• **Text to read**
********
1) you get an additional number which you have to have
to track to ensure uniqueness.

2) you lose the benefit of being able to double check
reachability (ping/ssh to router ID)
No doubt, but the OP was trying to fend off OSPF adjacency teardowns when renumbering loopbacks.

3) RFC 1403 says that the BGP router identifier must
be the same as the OSPF router ID, and do you really
want your BGP to reflect an unreachable ID?
Wait a second...
<RFC 1403>

3. BGP Identifier and OSPF router ID

The BGP identifier MUST be the same as the OSPF router id at all
times that the router is up.

This characteristic is required for two reasons.

i Synchronisation between OSPF and BGP

Consider the scenario in which 3 ASBRs, RT1, RT2, and RT3,
belong to the same autonomous system.
********
• **Recorded data**
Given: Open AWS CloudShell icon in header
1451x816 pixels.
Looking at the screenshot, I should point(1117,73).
********
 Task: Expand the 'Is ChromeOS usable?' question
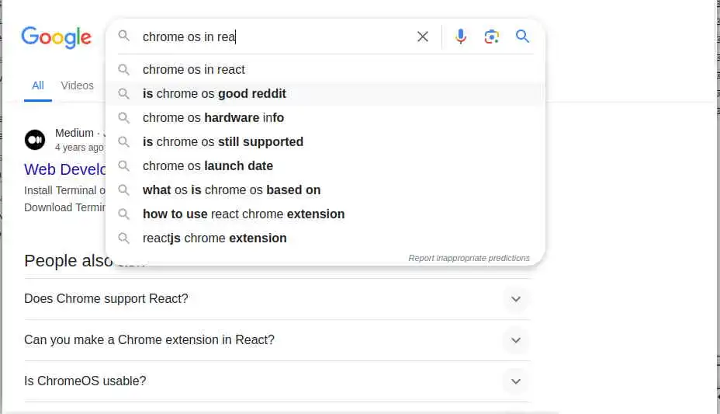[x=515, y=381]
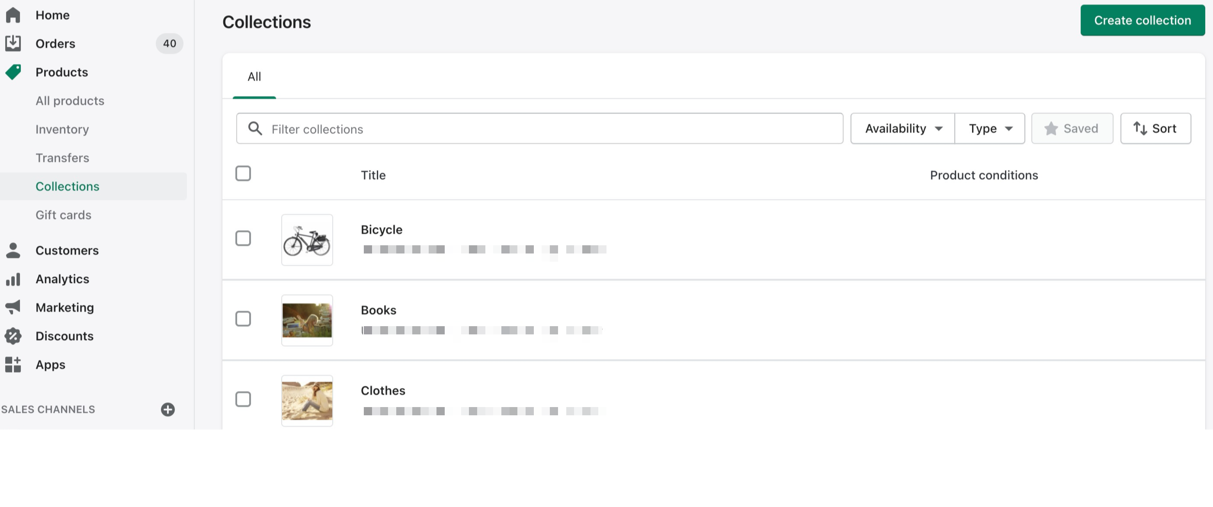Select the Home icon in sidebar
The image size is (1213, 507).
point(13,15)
********
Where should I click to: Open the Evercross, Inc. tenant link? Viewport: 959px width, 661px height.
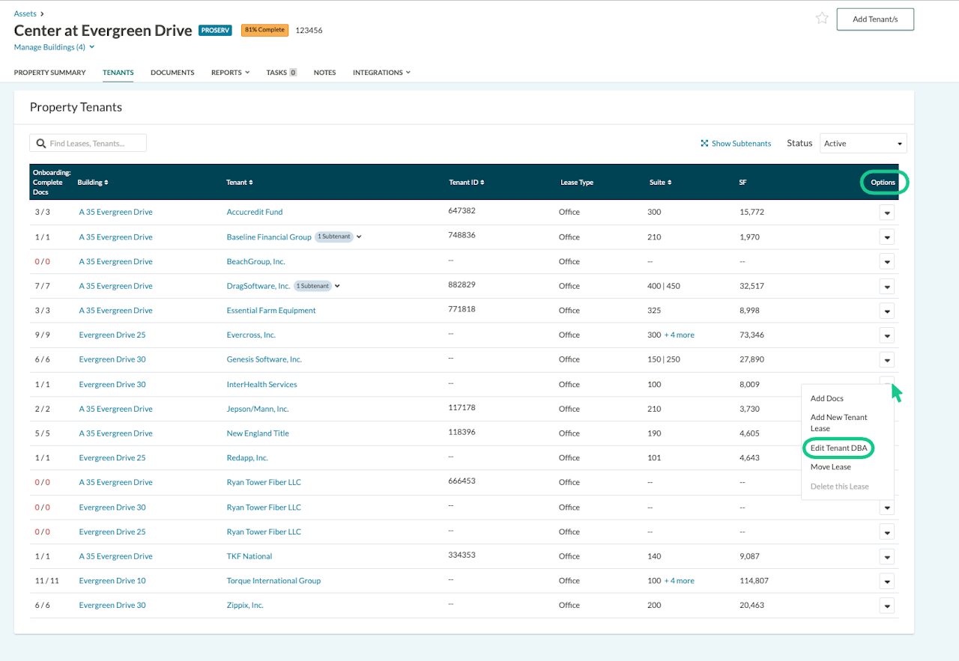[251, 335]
********
• **What you are asked to do**
Carry on the passage about OSPF and BGP router IDs, starting right after its last sentence.

• **Response**
+-----+
| RT3 |
+-----+
|

Autonomous System running OSPF

/ \
+-----+ +-----+
| RT1 | | RT2 |
+-----+ +-----+

Both RT1 and RT2 have routes to an external network X and
import it into the OSPF routing domain. RT3 is advertising
the route to network X to other external BGP speakers. RT3

must use the OSPF router ID to determine whether it is using
RT1 or RT2 to forward packets to network X and hence build the
correct AS_PATH to advertise to other external speakers.

More precisely, RT3 must determine which ASBR it is using to
reach network X by matching the OSPF router ID for its route
to network X with the BGP Identifier of one of the ASBRs, and
use the corresponding route for further advertisement to
external BGP peers.

</RFC 1403>

Can someone explain that? Why would RT3 care about the BPG identifiers of the other ASBR's? Why would the ASBR's even have BGP identifiers? What BGP attribute has anything to do with this?

Austin


--On Sunday, October 02, 2005 12:55 PM -0700 David Barak <[email protected]> wrote:

eek!  There are a couple of downsides to having the
router-ID divorced from a physical address:

1) you get an additional number which you have to have
to track to ensure uniqueness.

2) you lose the benefit of being able to double check
reachability (ping/ssh to router ID)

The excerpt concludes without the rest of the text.